Think of "The Last Four Things" as a postcard from the far side of the Singularity. Here's how it begins:

They came on a mule ship, and they lived on what was left of it after they arrived. The hull, laid down by poet-engineers in the high docks, was laminated from hundreds of thousands of layers of zepto-sec time and planck-length matter, each layer a gossamer capable of withstanding anything they could imagine. The controlling mule itself, like all its siblings, was spun up from archived biological remnants of a lost hybrid equine, integrated with specialized subsystems designed to travel between.

Yeah. It's not easy going, and it doesn't get any easier. But those of us who have been around long enough to acquire a taste for difficult fiction will relish it. As will those readers young enough to be actively seeking out works that will challenge them. And of course those outliers who aren't supposed to get it, but will.
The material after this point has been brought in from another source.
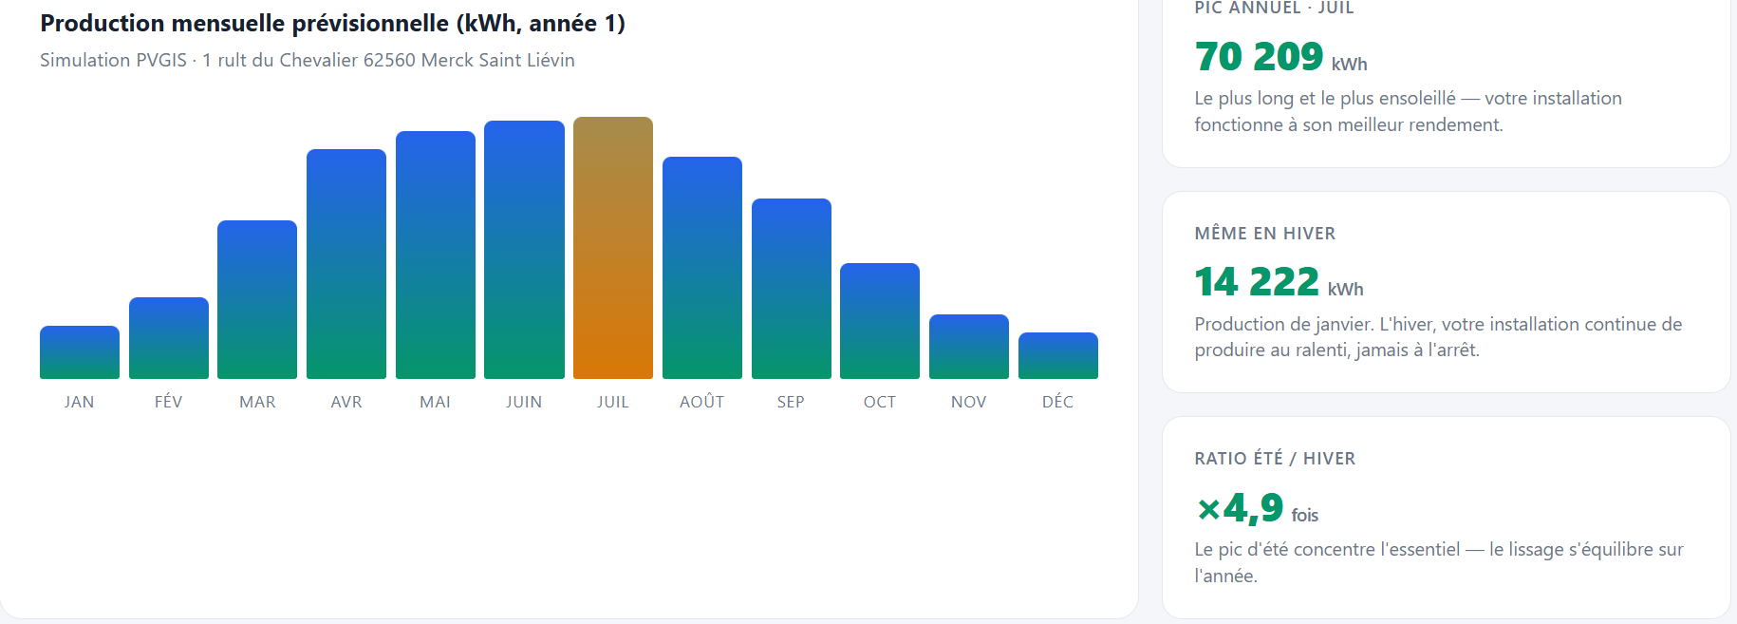The width and height of the screenshot is (1737, 624).
Task: Select the December bar in the chart
Action: 1058,355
Oversimplifying wildly, here's the plot:

Four individuals--they may be "people" of some sort--have come to the planet Ouestmir on a voyage of discovery. There they find immortal five-meter long worms living in undersea volcanic vents and slamming themselves against the reefs that encase them--drumming, drumming, drumming.  The purpose of this is unclear. But a pattern of flares and radio signals in their star's polar regions are clearly a kind of response.

An attempt to communicate with the worms inexplicably causes the death of every worm on the planet. The drumming stops. The responses from the star cease.

What the drumming meant and why the worms died is a classic science fiction puzzle that will not be solved. Because what "The Last Four Things" is about--as is signaled by a quote from James Joyce that gives the story its title--is the nature and meaning of death.

I fear many science fiction readers will find this story annoying and even incomprehensible. Others, however, will read and reread it with pleasure.

You know who you are.



Kevin said...

I pick up a very Cordwainer Smith-ish vibe from the paragraph you quoted.

Michael Swanwick said...

One of the most imitated science fiction writers ever--and never successfully.

Rich Horton said...

Christopher has acknowledged that to some extent the story is a result of his recent obsession with Cordwainer Smith.